◆ **Short exercise a**: Print the stretch from "Programming in C64" through "to access BASIC." in the C64 BASIC introduction word for word.

Programming in C64 BASIC

Learn how to program using C64 BASIC, available on THEC64 Mini and THEC64.

The GAMES CAROUSEL on THEC64 Mini gives you access to the BASIC programming language. On the full-size THEC64, boot or switch to Classic mode to access BASIC.

If you want to follow through the BASIC examples, we strongly recommend connecting a USB keyboard to THEC64 Mini, rather than trying to use the Virtual Keyboard. Please read CHAPTER 6: KEYBOARDS In the User Guide PDF for THEC64 Mini before starting this introduction to BASIC.

Use the provided keyboard if accessing BASIC from Classic mode on the full-size THEC64.

If a compatible USB memory stick (formatted to FAT32) is attached to the full-size THEC64 or to THEC64 Mini, then you can save your BASIC code to the memory stick. For the USB stick to be detected on THEC64 Mini, attach it before BASIC is launched. Also see Saving and Loading below for further information.

Without a USB stick, you save to one of the four available save slots for BASIC on THEC64 Mini or THEC64 itself.


WHAT IS BASIC?

When you power-on a C64 computer, the first thing you see is BASIC. We provide access to BASIC for those who wish to experience programming using version 2 of the C64 variant of the Beginners All-purpose Symbolic Instruction Code.

BASIC is a high-level programming language, designed to be easy to use. It is an interpreted language, meaning any BASIC instructions you type have to be translated by the computer before it can run them. This actually happens quite quickly and is done invisibly and automatically by the computer.

Computers like natively ‘talk’ in machine code, which is a series of zeros (0) and ones (1). When they use machine code, they operate very fast. However, people don’t directly program in machine code, so we use a different way to send instructions to the computer, using programming languages that are closer to what we are used to.

Some programming languages are a few steps closer to machine code, and so they are interpreted (or translated if you prefer) quicker than those that aren’t.

BASIC has always been an excellent introduction to programming for complete beginners even though it is quite a few steps away from machine code.

Learning to program using C64 BASIC helps you think programatically, and it also teaches you how to type on a keyboard. Both of these skills are important to learn.


BASIC KEYWORDS

C64 BASIC has a series of keywords that tell the computer what to do next. Learn those and you will be writing BASIC code in no time at all. There are 71 BASIC keywords to discover.

◆ **Stored data**:
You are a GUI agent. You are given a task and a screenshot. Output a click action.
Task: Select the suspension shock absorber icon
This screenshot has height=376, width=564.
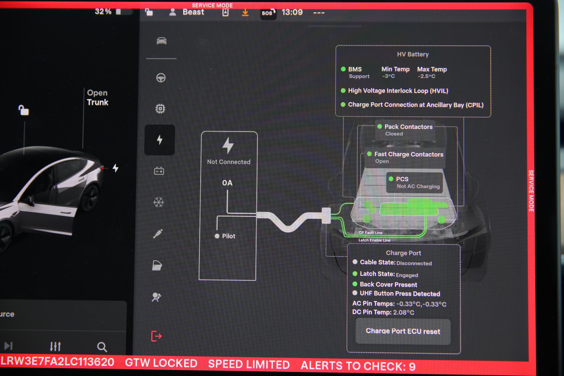coord(158,234)
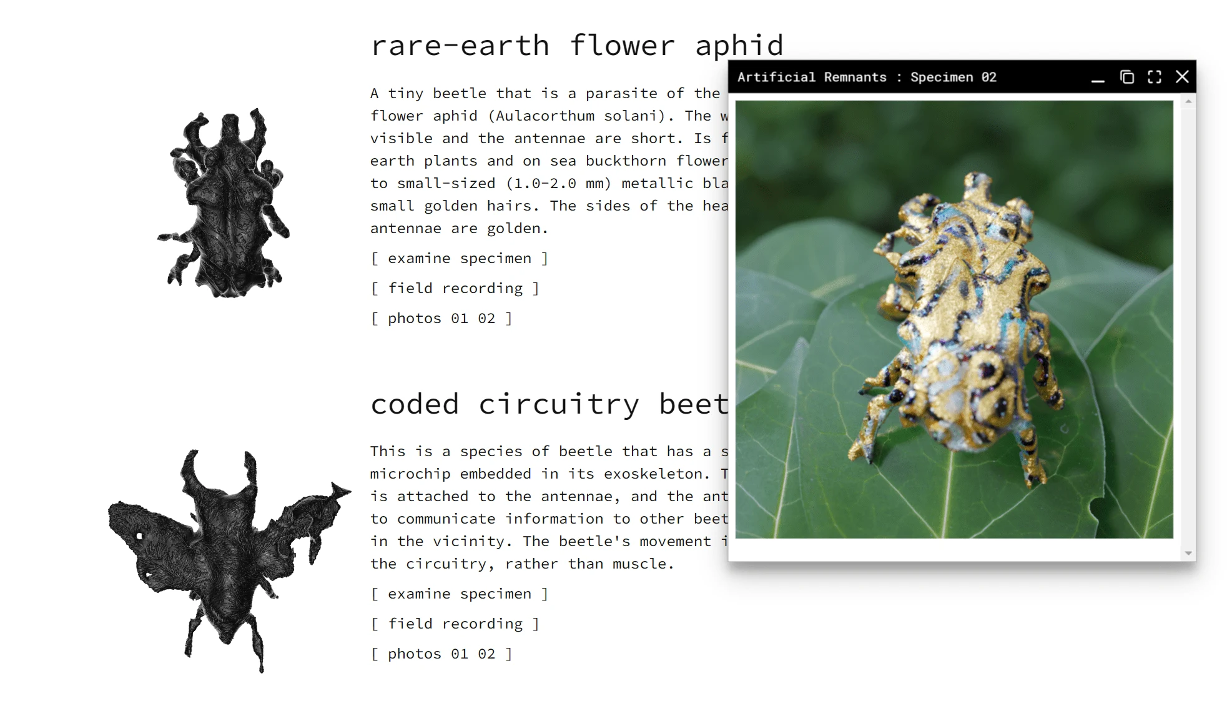1227x721 pixels.
Task: Close the Artificial Remnants Specimen 02 window
Action: (1181, 76)
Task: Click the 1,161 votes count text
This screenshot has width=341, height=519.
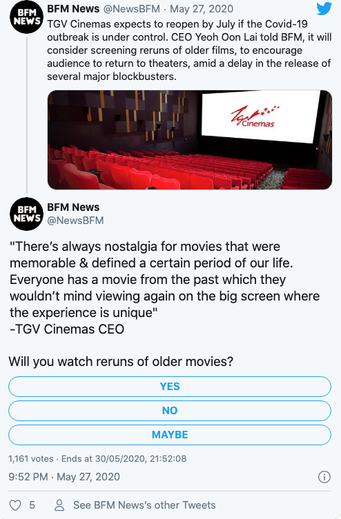Action: 31,459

◆ **Short exercise b**: Output every line of the listing above unchanged, leaving out the pictures.

◆ **Exercise response a**:
Programming in C64 BASIC

Learn how to program using C64 BASIC, available on THEC64 Mini and THEC64.

The GAMES CAROUSEL on THEC64 Mini gives you access to the BASIC programming language. On the full-size THEC64, boot or switch to Classic mode to access BASIC.

◆ **Exercise response b**:
You are a GUI agent. You are given a task and a screenshot. Output a click action.
Task: Select the suspension shock absorber icon
This screenshot has height=376, width=564.
coord(158,234)
1227x721 pixels.
Task: Close the Artificial Remnants Specimen 02 window
Action: (1181, 76)
Task: Click the 1,161 votes count text
This screenshot has width=341, height=519.
Action: 31,459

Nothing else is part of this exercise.